Department of Health Sciences, University of Milan-Bicocca, Monza, Italy.
Crit Care Med. 2013 Jul;41(7):1664-73. doi: 10.1097/CCM.0b013e318287f6e7.
Acute respiratory distress syndrome is characterized by collapse of gravitationally dependent lung regions that usually diverts tidal ventilation toward nondependent regions. We hypothesized that higher positive end-expiratory pressure and enhanced spontaneous breathing may increase the proportion of tidal ventilation reaching dependent lung regions in patients with acute respiratory distress syndrome undergoing pressure support ventilation.
Prospective, randomized, cross-over study.
General and neurosurgical ICUs of a single university-affiliated hospital.
We enrolled ten intubated patients recovering from acute respiratory distress syndrome, after clinical switch from controlled ventilation to pressure support ventilation.
We compared, at the same pressure support ventilation level, a lower positive end-expiratory pressure (i.e., clinical positive end-expiratory pressure = 7 ± 2 cm H2O) with a higher one, obtained by adding 5 cm H2O (12 ± 2 cm H2O). Furthermore, a pressure support ventilation level associated with increased respiratory drive (3 ± 2 cm H2O) was tested against resting pressure support ventilation (12 ± 3 cm H2O), at clinical positive end-expiratory pressure.

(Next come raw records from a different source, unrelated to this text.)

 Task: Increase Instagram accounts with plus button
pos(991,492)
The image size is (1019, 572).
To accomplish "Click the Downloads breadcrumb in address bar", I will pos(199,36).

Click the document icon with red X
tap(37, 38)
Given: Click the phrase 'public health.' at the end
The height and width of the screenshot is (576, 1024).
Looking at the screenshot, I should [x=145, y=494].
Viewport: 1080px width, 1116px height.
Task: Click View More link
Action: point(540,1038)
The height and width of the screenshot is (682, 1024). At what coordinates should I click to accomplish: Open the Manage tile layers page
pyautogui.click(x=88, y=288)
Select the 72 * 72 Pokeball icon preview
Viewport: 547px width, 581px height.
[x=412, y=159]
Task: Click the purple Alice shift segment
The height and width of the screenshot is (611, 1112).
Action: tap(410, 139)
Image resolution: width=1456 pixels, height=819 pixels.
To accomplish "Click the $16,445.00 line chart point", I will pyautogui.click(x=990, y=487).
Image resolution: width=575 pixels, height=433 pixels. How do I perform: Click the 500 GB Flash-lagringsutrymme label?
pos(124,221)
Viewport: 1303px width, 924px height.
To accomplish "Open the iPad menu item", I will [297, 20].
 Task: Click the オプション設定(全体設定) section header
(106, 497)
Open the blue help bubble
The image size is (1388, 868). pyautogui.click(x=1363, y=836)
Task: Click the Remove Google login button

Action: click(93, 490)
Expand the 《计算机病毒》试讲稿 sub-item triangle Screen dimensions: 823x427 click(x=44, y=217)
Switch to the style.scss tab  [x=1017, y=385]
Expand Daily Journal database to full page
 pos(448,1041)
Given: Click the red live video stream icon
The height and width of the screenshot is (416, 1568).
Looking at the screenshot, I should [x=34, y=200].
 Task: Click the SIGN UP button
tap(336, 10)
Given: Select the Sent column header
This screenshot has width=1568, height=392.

During all study phases, we measured, by electrical impedance tomography, the proportion of tidal ventilation reaching dependent and nondependent lung regions (Vt%dep and Vt%(nondep)), regional tidal volumes (Vt(dep) and Vt(nondep)), and antero-posterior ventilation homogeneity (Vt%nondep/Vt%dep). We also collected ventilation variables and arterial blood gases. Application of higher positive end-expiratory pressure levels increased Vt%dep and Vtdep values and decreased Vt%nondep/Vt%dep ratio, as compared with lower positive end-expiratory pressure (p < 0.01). Similarly, during lower pressure support ventilation, Vt%dep increased, Vtnondep decreased, and Vtdep did not change, likely indicating a higher efficiency of posterior diaphragm that led to decreased Vt%nondep/Vt%dep (p < 0.01). Finally, PaO2/FIO2 ratios correlated with Vt%dep during all study phases (p < 0.05).
In patients with acute respiratory distress syndrome undergoing pressure support ventilation, higher positive end-expiratory pressure and lower support levels increase the fraction of tidal ventilation reaching dependent lung regions, yielding more homogeneous ventilation and, possibly, better ventilation/perfusion coupling.
急性呼吸窘迫综合征的特征是重力依赖区肺萎陷,通常使潮气量通气偏向非依赖区。我们假设在接受压力支持通气的急性呼吸窘迫综合征患者中,较高的呼气末正压和增强的自主呼吸可能会增加到达依赖区的潮气量比例。
前瞻性、随机、交叉研究。
一所大学附属医院的普通和神经外科重症监护病房。
我们招募了 10 名从急性呼吸窘迫综合征中恢复的插管患者,在从控制通气切换到压力支持通气后。
我们在相同的压力支持通气水平下,比较了较低的呼气末正压(即临床呼气末正压=7±2cm H2O)与通过增加 5cm H2O(12±2cm H2O)获得的较高呼气末正压。此外,在临床呼气末正压下,测试了与呼吸驱动增加(3±2cm H2O)相关的压力支持通气水平与休息压力支持通气(12±3cm H2O)相比。
在所有研究阶段,我们通过电阻抗断层扫描测量到达依赖区和非依赖区的潮气量比例(Vt%dep 和 Vt%(nondep))、区域潮气量(Vt(dep) 和 Vt(nondep))和前后通气均匀性(Vt%nondep/Vt%dep)。我们还收集了通气变量和动脉血气。与较低的呼气末正压相比,较高的呼气末正压水平增加了 Vt%dep 和 Vtdep 值,并降低了 Vt%nondep/Vt%dep 比值(p<0.01)。同样,在较低的压力支持通气下,Vt%dep 增加,Vtnondep 减少,而 Vtdep 没有变化,这可能表明后膈的效率更高,导致 Vt%nondep/Vt%dep 降低(p<0.01)。最后,所有研究阶段的 PaO2/FIO2 比值与 Vt%dep 相关(p<0.05)。
在接受压力支持通气的急性呼吸窘迫综合征患者中,较高的呼气末正压和较低的支持水平增加了到达依赖区的潮气量比例,从而实现了更均匀的通气,并且可能实现了更好的通气/灌注耦联。